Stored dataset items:

━━━━━━━━━━━━━━━━━━━━━━━━━━━━━━

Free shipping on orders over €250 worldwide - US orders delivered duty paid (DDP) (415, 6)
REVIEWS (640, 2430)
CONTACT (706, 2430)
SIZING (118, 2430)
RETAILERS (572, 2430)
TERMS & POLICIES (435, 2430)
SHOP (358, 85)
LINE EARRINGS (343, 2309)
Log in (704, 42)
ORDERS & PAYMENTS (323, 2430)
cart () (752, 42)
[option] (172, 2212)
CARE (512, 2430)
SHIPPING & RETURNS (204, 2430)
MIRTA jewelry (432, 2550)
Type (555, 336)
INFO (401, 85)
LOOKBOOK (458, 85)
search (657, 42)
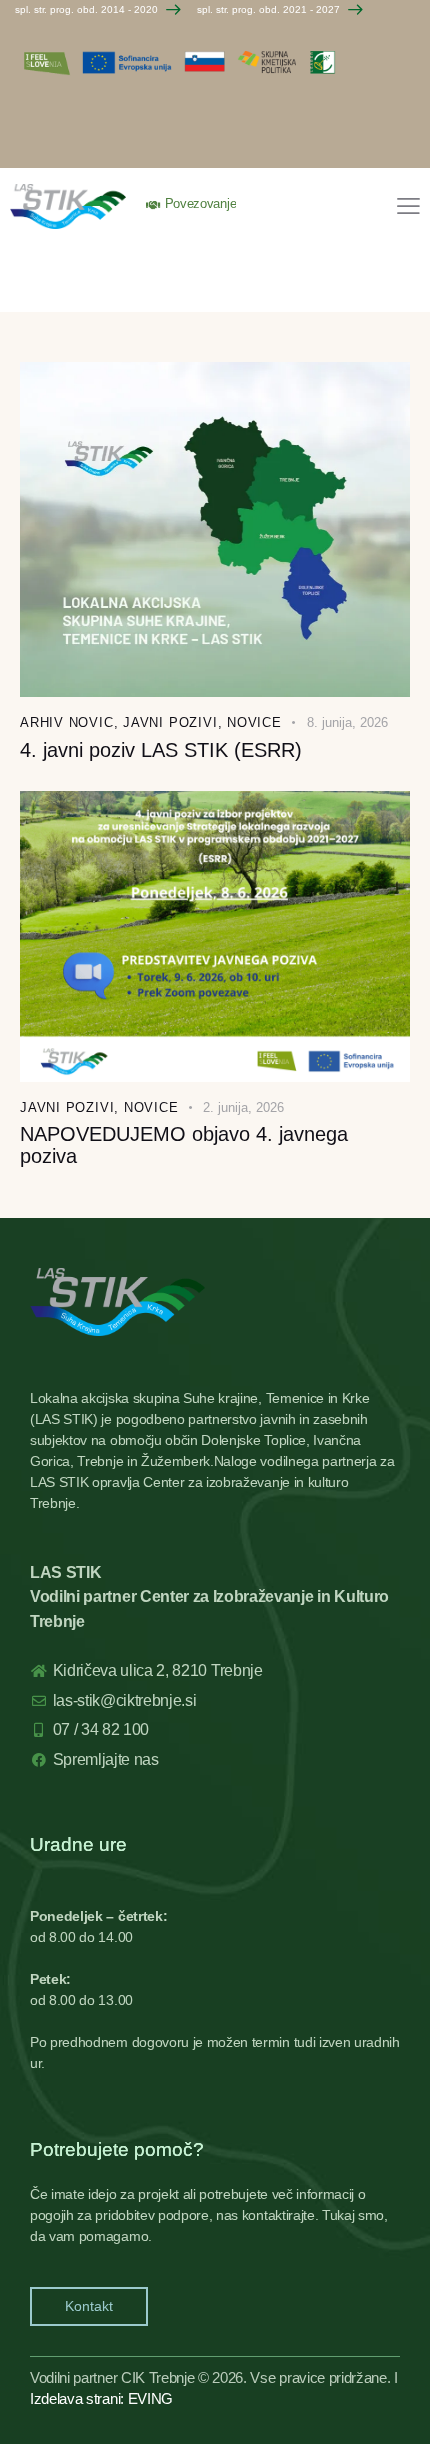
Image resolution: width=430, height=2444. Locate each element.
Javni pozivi (170, 722)
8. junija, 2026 (347, 722)
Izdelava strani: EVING (101, 2398)
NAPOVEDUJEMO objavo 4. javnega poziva (184, 1145)
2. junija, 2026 (243, 1107)
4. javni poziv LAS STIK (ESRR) (161, 750)
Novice (254, 722)
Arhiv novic (67, 722)
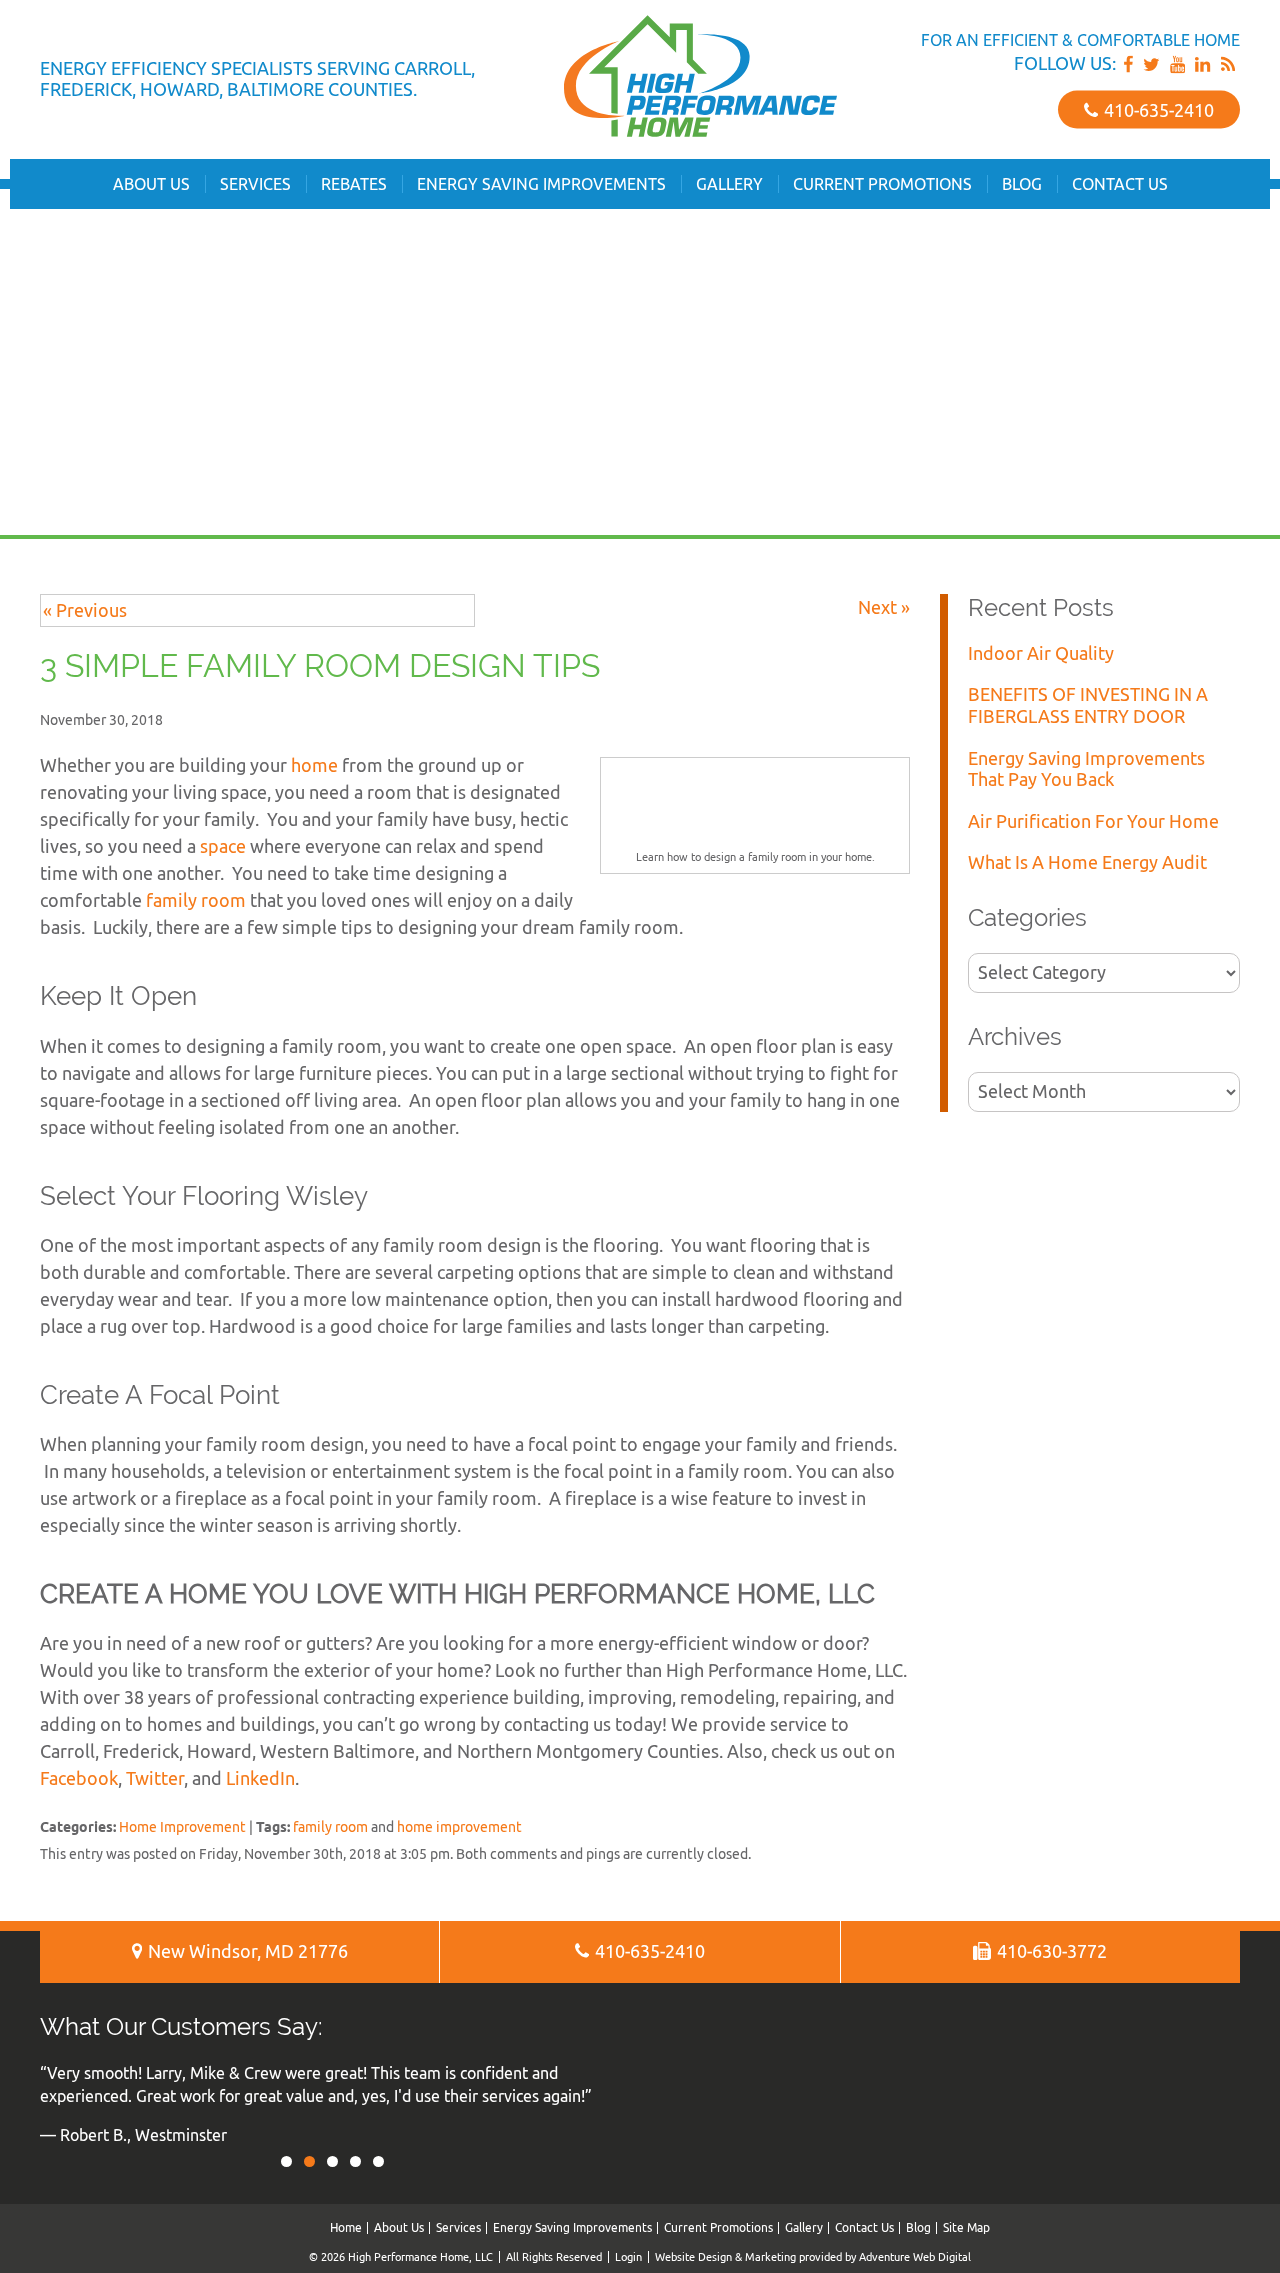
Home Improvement (182, 1826)
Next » (884, 607)
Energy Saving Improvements (541, 184)
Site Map (966, 2227)
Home (346, 2227)
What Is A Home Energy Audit (1087, 862)
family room (330, 1826)
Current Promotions (882, 184)
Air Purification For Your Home (1093, 821)
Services (255, 184)
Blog (1022, 184)
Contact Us (1120, 184)
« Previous (85, 610)
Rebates (354, 184)
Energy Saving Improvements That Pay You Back (1086, 769)
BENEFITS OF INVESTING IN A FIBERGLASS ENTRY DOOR (1088, 705)
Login (628, 2256)
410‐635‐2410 (1157, 109)
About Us (151, 184)
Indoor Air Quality (1041, 653)
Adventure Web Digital (915, 2256)
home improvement (459, 1826)
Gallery (729, 184)
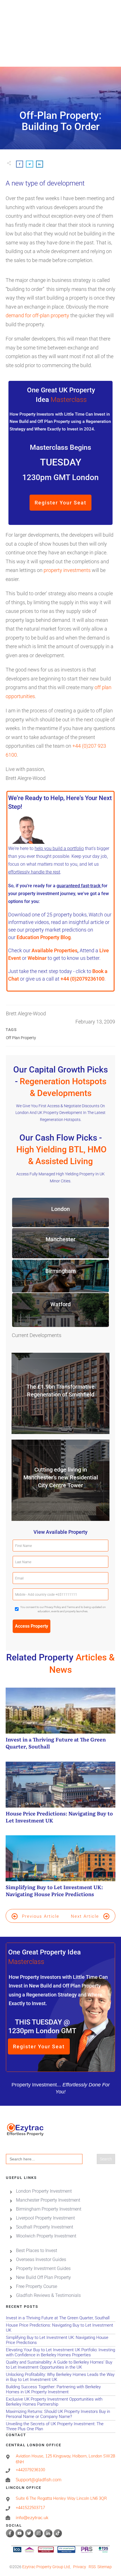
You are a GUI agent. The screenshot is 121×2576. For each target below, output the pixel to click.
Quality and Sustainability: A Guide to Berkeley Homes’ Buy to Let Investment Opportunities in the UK (60, 2365)
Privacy (79, 2567)
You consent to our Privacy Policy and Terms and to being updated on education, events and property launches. (63, 1609)
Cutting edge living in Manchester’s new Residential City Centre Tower (60, 1477)
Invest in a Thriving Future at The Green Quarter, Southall (60, 1721)
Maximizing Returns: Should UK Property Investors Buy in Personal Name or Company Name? (60, 2414)
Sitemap (104, 2567)
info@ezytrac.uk (32, 2517)
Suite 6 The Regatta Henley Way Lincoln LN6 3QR (61, 2498)
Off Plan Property (21, 1038)
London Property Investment (44, 2191)
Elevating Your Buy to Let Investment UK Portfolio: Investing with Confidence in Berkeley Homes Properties (60, 2352)
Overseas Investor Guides (41, 2259)
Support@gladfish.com (38, 2479)
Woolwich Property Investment (46, 2236)
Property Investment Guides (43, 2268)
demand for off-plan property (37, 315)
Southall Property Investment (44, 2227)
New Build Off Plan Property (43, 2277)
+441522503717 (30, 2507)
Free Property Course (36, 2286)
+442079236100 (30, 2469)
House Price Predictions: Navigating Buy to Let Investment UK (60, 1795)
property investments (67, 570)
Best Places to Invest (36, 2250)
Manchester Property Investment (48, 2200)
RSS (92, 2567)
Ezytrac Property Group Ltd (46, 2567)
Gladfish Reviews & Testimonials (48, 2295)
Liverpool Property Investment (45, 2218)
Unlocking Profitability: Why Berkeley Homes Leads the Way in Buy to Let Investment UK (60, 2377)
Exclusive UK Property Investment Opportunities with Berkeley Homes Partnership (60, 2402)
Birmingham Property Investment (48, 2209)
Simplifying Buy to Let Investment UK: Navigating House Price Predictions (60, 1869)
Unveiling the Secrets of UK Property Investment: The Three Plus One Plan (60, 2426)
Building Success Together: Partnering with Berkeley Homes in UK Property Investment (60, 2389)
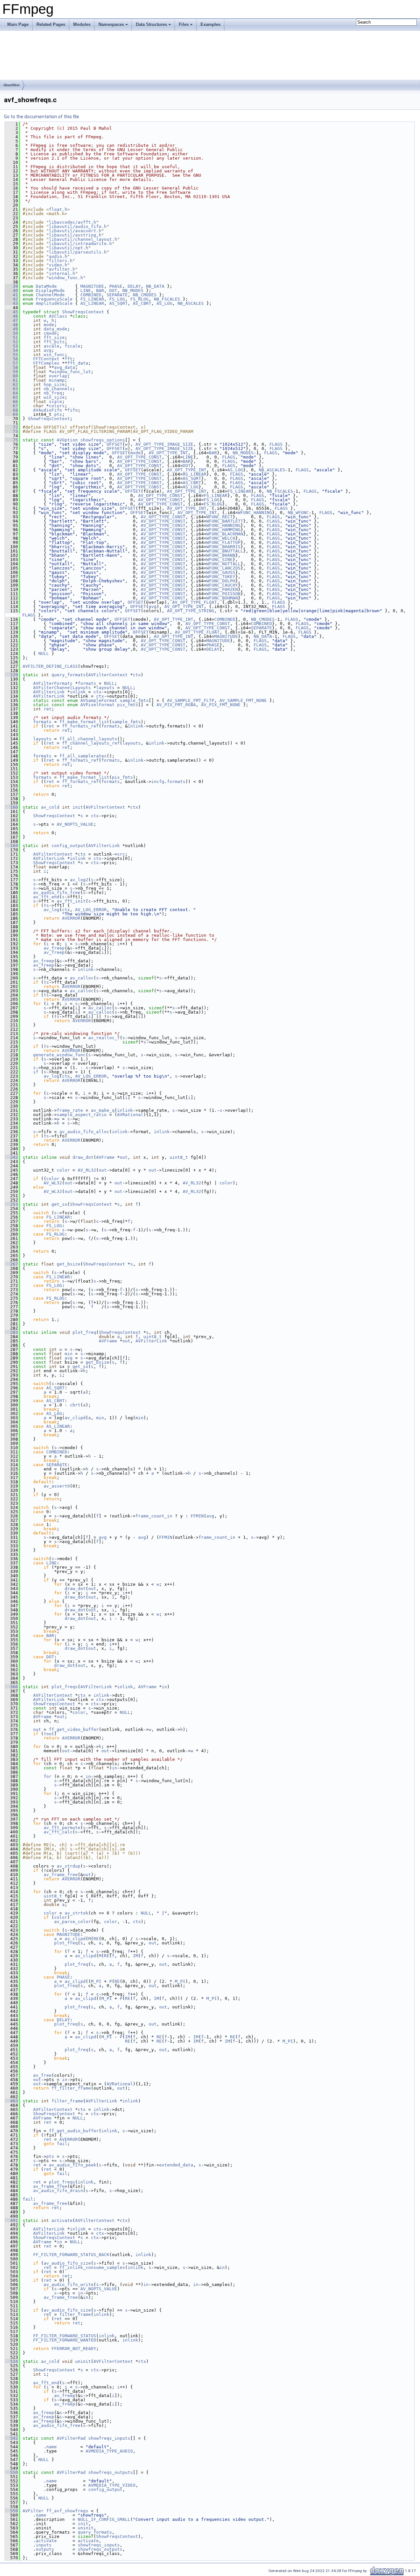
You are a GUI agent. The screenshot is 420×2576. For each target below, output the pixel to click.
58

━━━━━━━━━━━━━━━━━━━━━━━━━━━━━━

In the records above, find the line containing "LINE EARRINGS (343, 2309)" and the line containing "Image resolution: width=430, height=2444.", then give both of them again word for word along with every line between. Omit any pictures.

LINE EARRINGS (343, 2309)
Log in (704, 42)
ORDERS & PAYMENTS (323, 2430)
cart () (752, 42)
[option] (172, 2212)
CARE (512, 2430)
SHIPPING & RETURNS (204, 2430)
MIRTA jewelry (432, 2550)
Type (555, 336)
INFO (401, 85)
LOOKBOOK (458, 85)
search (657, 42)
Image resolution: width=430, height=2444. Locate each element.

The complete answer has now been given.